Robert Daventry shook his head. It was rather his nature to run to meet misfortune if he saw its shadow in his way.

"What shall we do?" he repeated. "Money will send him away," said Joan.

"And bring him back again," replied Robert hopelessly. "Sooner or later Cynthia will know;" and Joan threw up her head at his words.

"No," she said vigorously. "No."

At her left hand a door stood open upon a dark room. This was the smoking-room. She entered the room and crossed it to the opposite wall. Then she opened a second door, and advancing into this inner room, felt for the switch in the darkness and turned on the light. Bookcases, filled for the most part with books on agriculture, lined the room, a round table, littered with papers, occupied the centre, in the recess of a window stood a writing-desk. This was Robert Daventry's study. Her husband followed her, and saw that her finger was already on the bell.

"Let us decide what we are to do," he said, "before you ring."

Joan shook her head.

"We can't. We must be guided by what the man knows, and by what he wants. Only we admit nothing," she declared resolutely; and she pressed the bell.
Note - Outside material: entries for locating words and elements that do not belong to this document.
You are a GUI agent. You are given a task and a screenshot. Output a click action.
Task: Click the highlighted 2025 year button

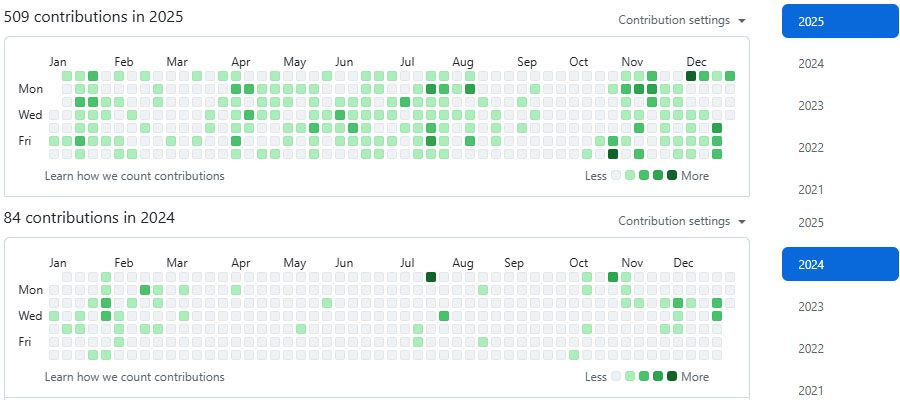(840, 21)
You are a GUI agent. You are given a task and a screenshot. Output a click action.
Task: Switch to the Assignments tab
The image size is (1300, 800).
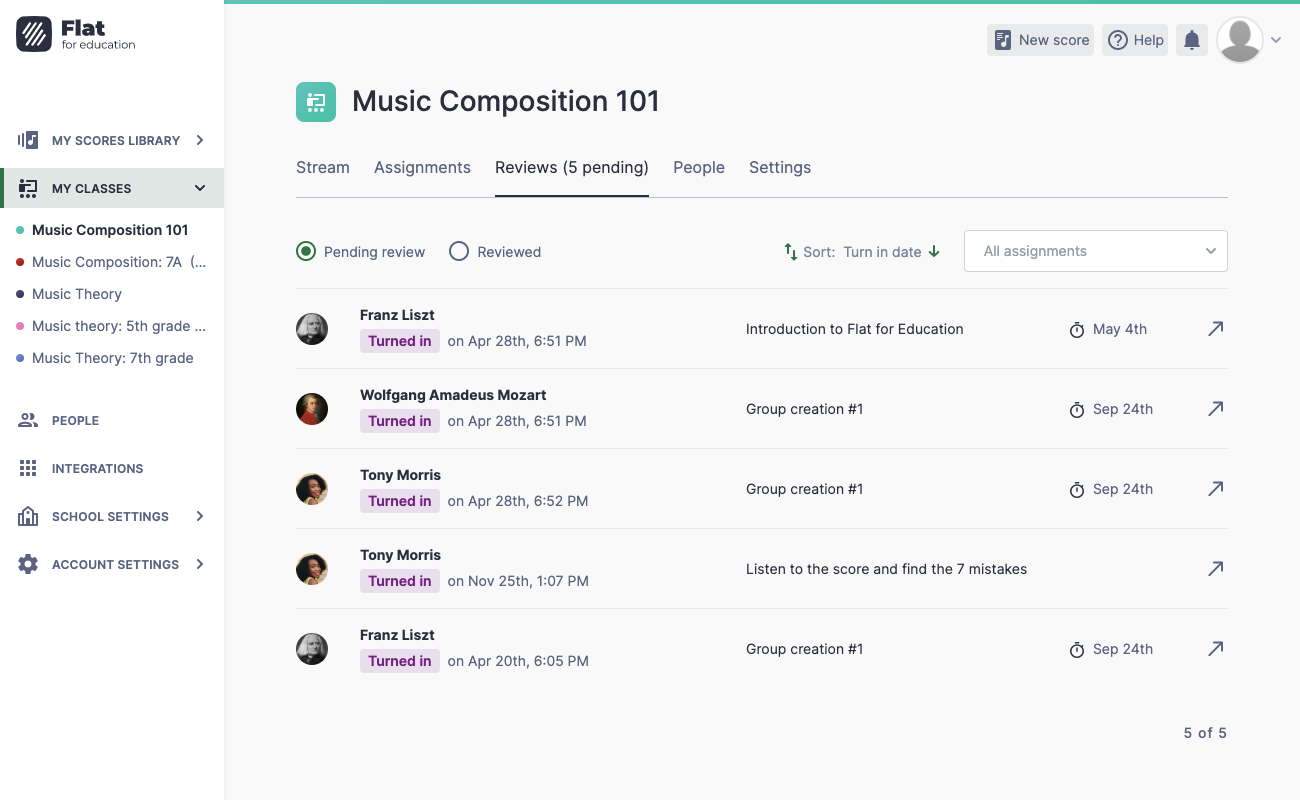point(422,167)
It rang in the passage by the kitchen, but Cynthia, left alone in the dining-room, heard it too.

The moment she heard it, Cynthia rose from her chair, and ran silently to the door. She unlatched it without a sound, and drew it toward her until it was just wide enough open for her to see out. There she stood grasping the door-knob, and in a moment a heavy foot sounded in the hall. Cynthia set her eyes to the chink. She saw first a maid-servant cross the hall, and pass into the smoking-room, and after the maid a man. The man was the reaper who had leapt from his machine and rushed toward her that morning. The maid-servant came back alone and crossed the hall again to the servants' quarters. A door was shut loudly--the door of Robert Daventry's study--and then another door opened noiselessly, and opened wide--the door of the dining-room. Cynthia came out into the hall. All the color had gone from her face, her eyes were wide with terror. The man meant her harm--not a doubt of it. He had some power to inflict the harm--that was sure. Otherwise why was he admitted, why were her friends in such concern?

Cynthia was quite alone in the hall now. Voices sounded faintly from the kitchen and in the room behind her a clock ticked. But there were no other sounds. She crossed to the threshold of the smoking-room and looked in. At the other end a bright bar of light on the floor held her eyes. The light came from the study. Cynthia watched it for a moment irresolute. But the temptation grew. She was sure that beyond that bright bar of light, behind that closed door, here in this far-away corner of Argentina, good and evil were at grips for her. A sense of loneliness suddenly possessed her, she longed for the neighborly noises of a city. And while she stood she heard her own name pronounced by Robert Daventry, and at once a harsh, strange voice rose in a laugh, loud and arrogant. She looked about her in a panic. She must fly, or she must know the truth, the whole of it, the worst of it. She stole swiftly and noiselessly into the room. Close by that bar of light a big, low chair stood against the wall. Cynthia crouched in the chair, her frock a blur of misty white in the darkness. There she remained, very still and quiet; and every word spoken in the study came clearly to her ears.